Re: v13: Performance regression related to FORTIFY_SOURCE

От
Tom Lane
Дата:
Jeff Davis <pgsql@j-davis.com> writes:
> On Thu, 2020-06-04 at 16:35 -0400, Alvaro Herrera wrote:
>> If it is something worth worrying about, let's discuss what's a good
>> fix for it.

> I did post a fix for it, but it's not a very clean fix. I'm slightly
> inclined to proceed with that fix, but I was hoping someone else would
> have a better suggestion.
> How about if I wait another week, and if we still don't have a better
> fix, I will commit this one.

TBH, I don't think we should do this, at least not on the strength of the
evidence you posted so far.  It looks to me like you are micro-optimizing
for one compiler on one platform.  Moreover, you're basically trying to
work around a compiler codegen bug that might not be there next year.

I think what'd make more sense is to file this as a gcc bug ("why doesn't
it remove the useless object size check?") and see what they say about
that.  If the answer is that this isn't a gcc bug for whatever reason,
then we could think about whether we should work around it on the
source-code level.  Even then, I'd want more evidence than has been
presented about this not causing a regression on other toolchains/CPUs.

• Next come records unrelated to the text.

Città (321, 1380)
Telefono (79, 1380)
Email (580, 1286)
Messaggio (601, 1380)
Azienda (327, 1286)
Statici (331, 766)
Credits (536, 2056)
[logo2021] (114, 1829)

            regards, tom lane



Re: v13: Performance regression related to FORTIFY_SOURCE

От
Andres Freund
Дата:
Hi,

On 2020-04-19 15:07:22 -0700, Jeff Davis wrote:
> I brought up an issue where GCC in combination with FORTIFY_SOURCE[2]
> causes a perf regression for logical tapes after introducing
> LogicalTapeSetExtend()[3]. Unfortunately, FORTIFY_SOURCE is used by
> default on ubuntu. I have not observed the problem with clang.
>
> There is no reason why the change should trigger the regression, but it
> does. The slowdown is due to GCC switching to an inlined version of
> memcpy() for LogicalTapeWrite() at logtape.c:768. The change[3] seems
> to have little if anything to do with that.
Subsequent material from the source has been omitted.